Объяснение всякого морального поведения исключительно реализацией стремления к счастью было ошибкой всех эвдемонистических концепций. Тем не менее такого стремления, конечно, исключить нельзя. В ряде случаев совершение общественно-полезного, нравственно одобряемого дела вполне может доставить человеку наслаждение и сделать его счастливым. В этике добродетелей личное счастье рассматривается как возможное при осуществлении индивидуального вклада в общее благо, при совершенном выполнении своей общественной функции. Важным отличием этики добродетелей от этики долга является то, что здесь достоинство личности берется дифференцирование, в зависимости от того, какие нравственно позитивные результаты достигнуты в практической деятельности. Этика долга подобных различий не знает. В ней предполагается, что все люди одинаковы в своем нравственном достоинстве. Поэтому нищий равен здесь великому полководцу или политическому деятелю. Но этот своеобразный аванс одновременно означает и то, что каждый должен в равной степени с другими выполнять некоторый минимум нравственных требований.

Из сказанного ясно, что этика добродетелей в принципе отражает более широкое поле человеческой деятельности в сравнении с этикой долга, и в ней степень нравственного развития, как характеристика развития личности, не может быть отделена от степени развития иных социальных умений. В пределах этики долга человек может рассматриваться как нравственный субъект даже в том случае, если он не очень развит в иных социальных отношениях. В этике добродетелей это уже невозможно.

Стремясь реализовать себя как личность, человек естественно хочет получить признание со стороны других людей. Иначе он просто не имеет критерия для оценки своих собственных достижений. Однако понимает ли он это с самого начала своей жизни? Может ли общество просто пассивно ожидать момента, когда такое понимание придет? Античная этика, наверное, ответила бы на этот вопрос положительно. Во всяком случае, Аристотель считал, что изучение этики как теории остается без пользы для того, кто сам не хочет быть воспитанным. Тем не менее это вряд ли можно отнести к таким умениям, которые формируются в ранний период жизни человека.

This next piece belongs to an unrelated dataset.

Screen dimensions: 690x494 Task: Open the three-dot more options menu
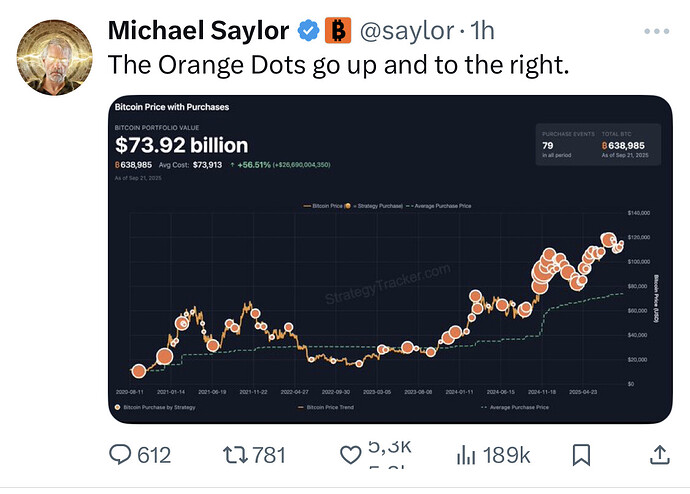656,32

Здесь неизбежно встает вопрос о принудительном воздействии общества на личность в воспитательной практике. На начальных этапах развития напряженные виды деятельности не воспринимаются личностью как благо в силу отсутствия потребностей к процессу их осуществления. Решающее значение для включения индивида в такие виды деятельности имеет результат, причем чаще всего внешний по отношению к непосредственной цели, — скажем, эмоциональная реакция на похвалу со стороны взрослых, удовлетворение престижных потребностей и т.д. Это означает, что для формирования социально ценных способностей человека необходимо осуществлять определенного рода стимуляцию, включающую элемент прямого или косвенного принуждения. Однако именно такое принуждение оказывается, в конечном счете, условием обретения человеком его подлинного счастья.